From the results, we can conclude that the data is not normally distributed. This could mean that we may need to use non-parametric tools for statistical analysis.

We can further explore our distribution in terms of its skew and kurtosis. Skew measures how far to the left or right the data leans and kurtosis measures how peaked or flat the data is. This is done with the “fBasics” package and the functions “skewness” and “kurtosis”.

First we will deal with skewness. Below is the code for calculating skewness.

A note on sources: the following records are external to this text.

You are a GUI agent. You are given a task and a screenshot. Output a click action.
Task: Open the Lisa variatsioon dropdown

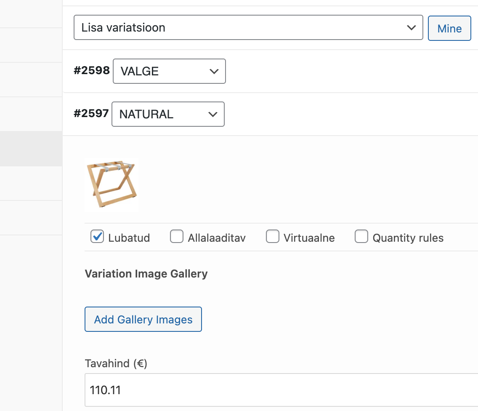pyautogui.click(x=248, y=28)
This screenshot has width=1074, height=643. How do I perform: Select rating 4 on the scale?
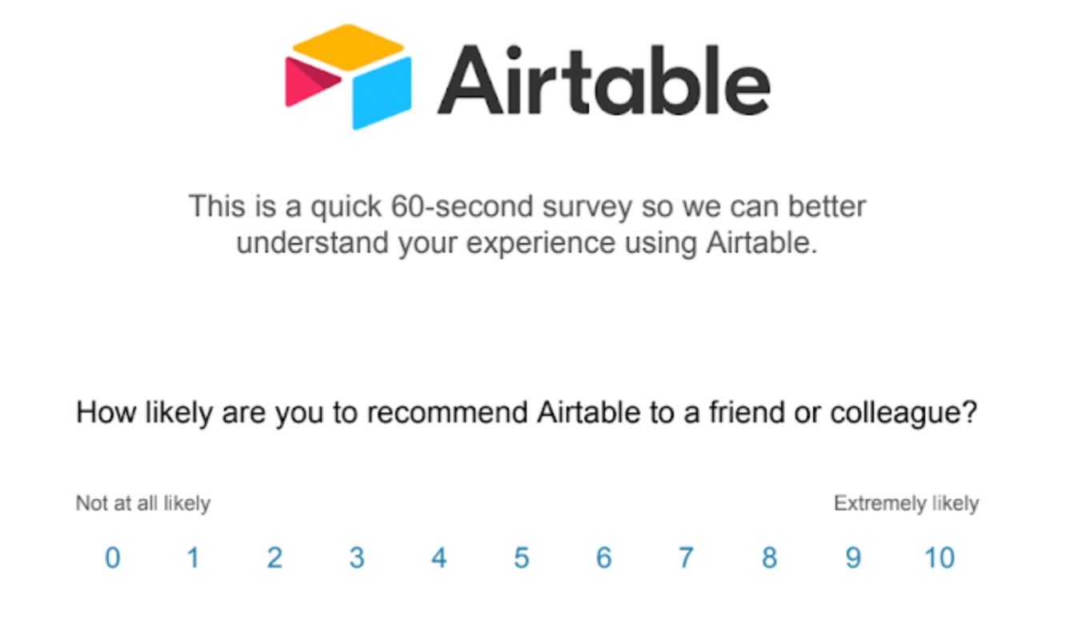click(x=439, y=557)
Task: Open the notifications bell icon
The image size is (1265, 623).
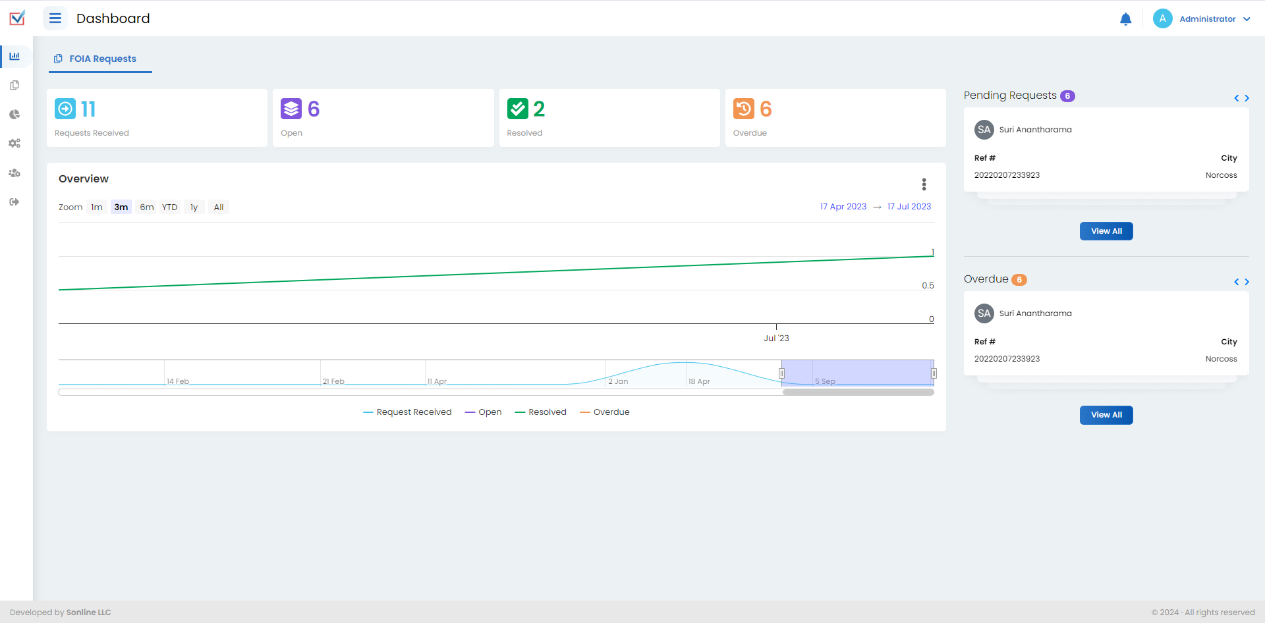Action: [x=1125, y=19]
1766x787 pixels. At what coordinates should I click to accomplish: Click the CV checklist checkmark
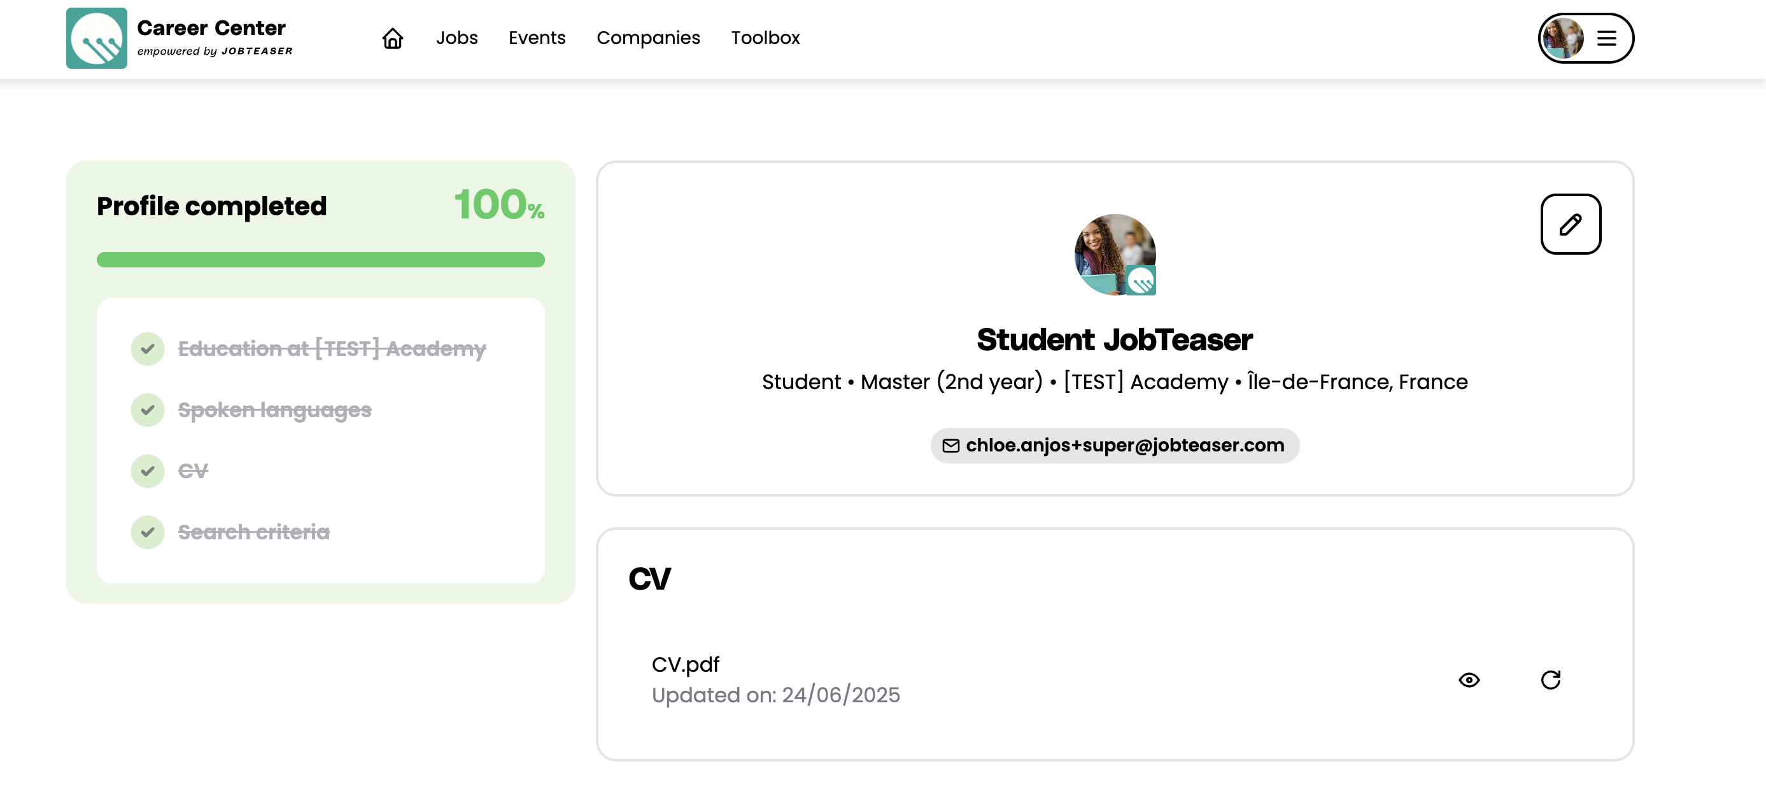(147, 471)
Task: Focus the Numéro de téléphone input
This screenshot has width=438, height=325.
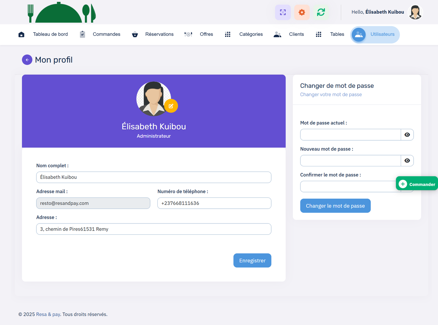Action: tap(214, 203)
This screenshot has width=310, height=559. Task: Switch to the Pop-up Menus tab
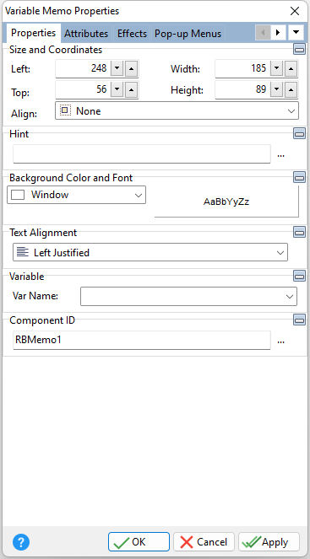(188, 34)
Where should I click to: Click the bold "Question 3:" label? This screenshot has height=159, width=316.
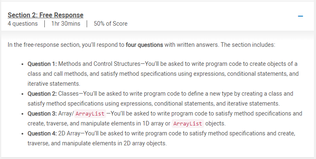(x=42, y=113)
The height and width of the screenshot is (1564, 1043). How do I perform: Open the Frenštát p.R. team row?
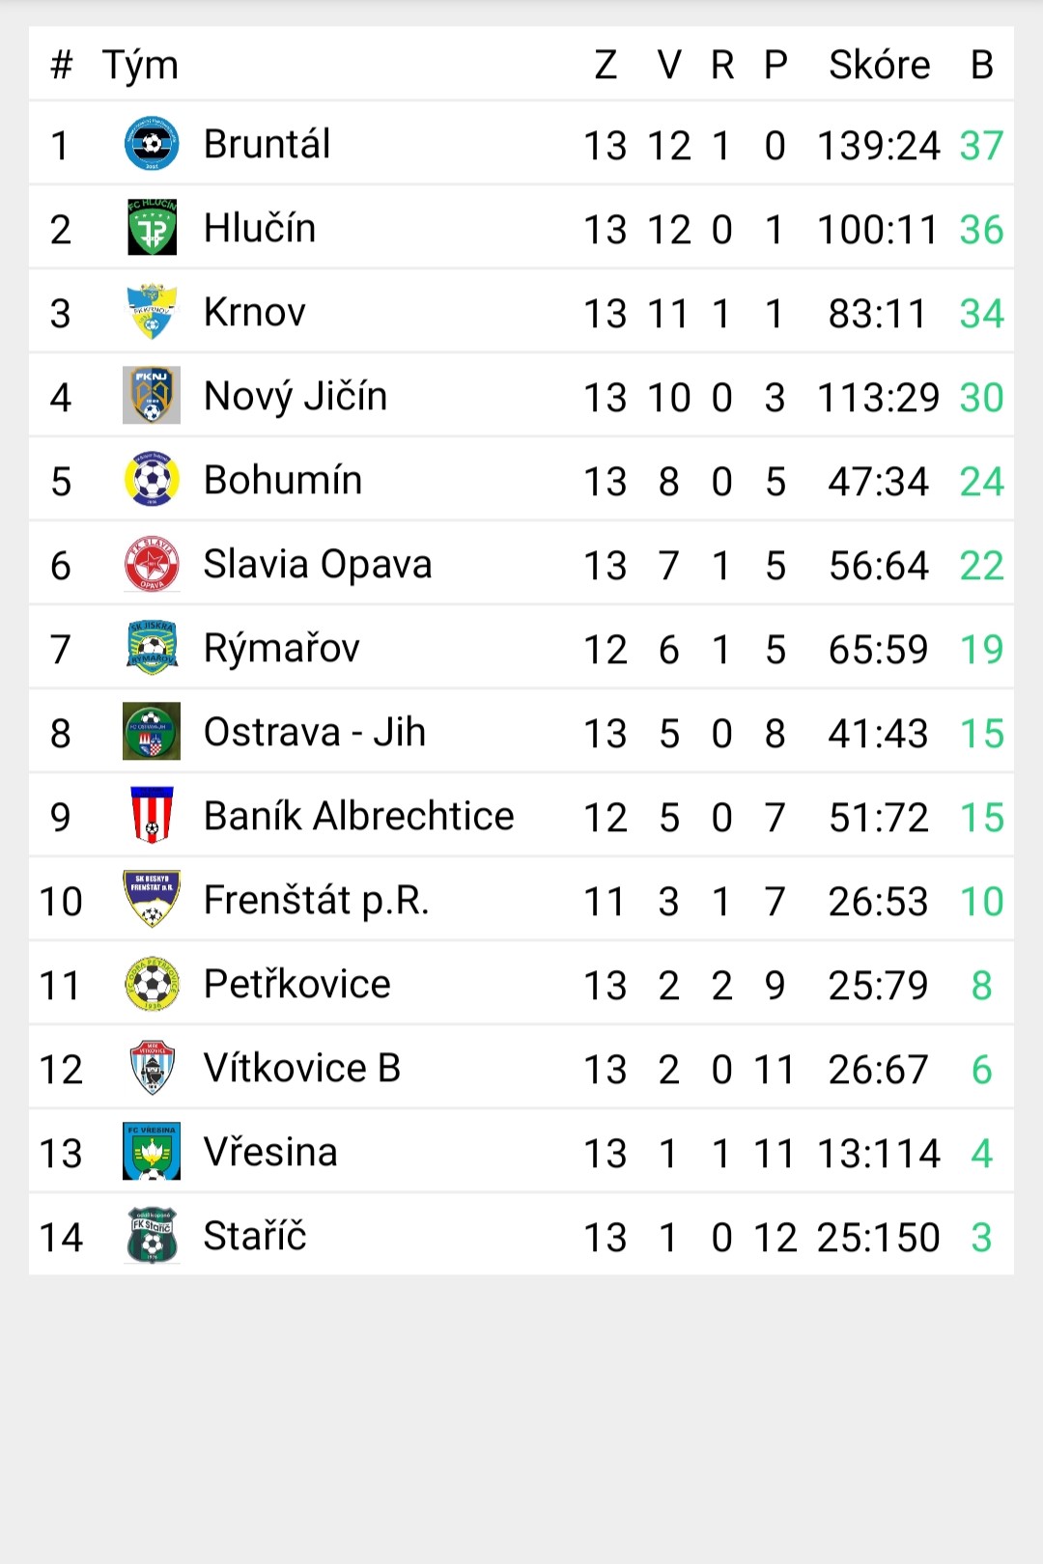pos(522,900)
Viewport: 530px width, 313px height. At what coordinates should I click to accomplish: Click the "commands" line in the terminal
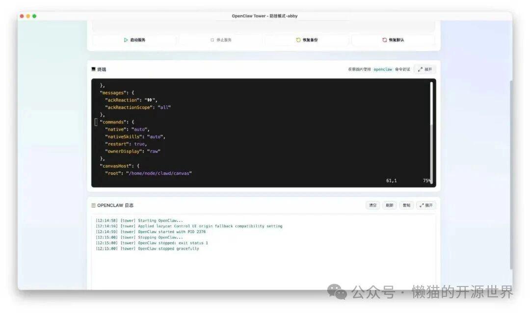tap(117, 122)
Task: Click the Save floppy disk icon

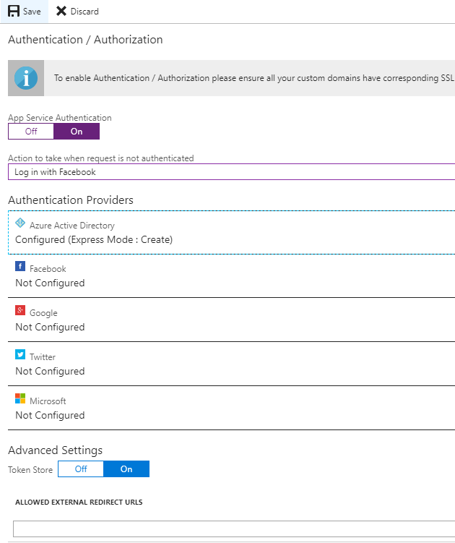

``````horsepowerSkew<-skewness(Auto\$horsepower)
horsepowerSkew``````
``````##  1.079019
## attr(,"method")
##  "moment"``````

We now need to determine if this value of skewness is significantly different from zero. This is done with a simple t-test. We must calculate the t-value before calculating the probability. The standard error of the skew is defined as the square root of six divided by the total number of samples. The code is below

``````stdErrorHorsepower<-horsepowerSkew/(sqrt(6/length(Auto\$horsepower)))
stdErrorHorsepower``````
``````##  8.721607
## attr(,"method")
##  "moment"``````

Now we take the standard error of Horsepower and plug this into the “pt” function (t probability) with the degrees of freedom (sample size – 1 = 391) we also put in the number 1 and subtract all of this information. Below is the code

``1-pt(stdErrorHorsepower,391)``
``````##  0
## attr(,"method")
##  "moment"``````

The value zero means that we reject the null hypothesis that the skew is not significantly different form zero and conclude that the skew is different form zero. However, the value of the skew was only 1.1 which is not that non-normal.

We will now repeat this process for the kurtosis. The only difference is that instead of taking the square root divided by six we divided by 24 in the example below.

``````horsepowerKurt<-kurtosis(Auto\$horsepower)
horsepowerKurt``````
``````##  0.6541069
## attr(,"method")
##  "excess"``````
``````stdErrorHorsepowerKurt<-horsepowerKurt/(sqrt(24/length(Auto\$horsepower)))
stdErrorHorsepowerKurt``````
``````##  2.643542
## attr(,"method")
##  "excess"``````
``1-pt(stdErrorHorsepowerKurt,391)``
``````##  0.004267199
## attr(,"method")
##  "excess"``````

Again the pvalue is essentially zero, which means that the kurtosis is significantly different from zero. With a value of 2.64 this is not that bad. However, when both skew and kurtosis are non-normally it explains why our overall distributions was not normal either.

Conclusion

This post provided insights into assessing the normality of a dataset. Visually inspection can take place using  Q-Q plots. Statistical inspection can be done through hypothesis testing along with checking skew and kurtosis. # Wilcoxon Signed Rank Test in R

The Wilcoxon Signed Rank Test is the non-parametric equivalent of the t-test. If you have questions  whether or not your data is normally distributed the Wilcoxon Signed Rank Test can still indicate to you if there is a difference between the means of your sample.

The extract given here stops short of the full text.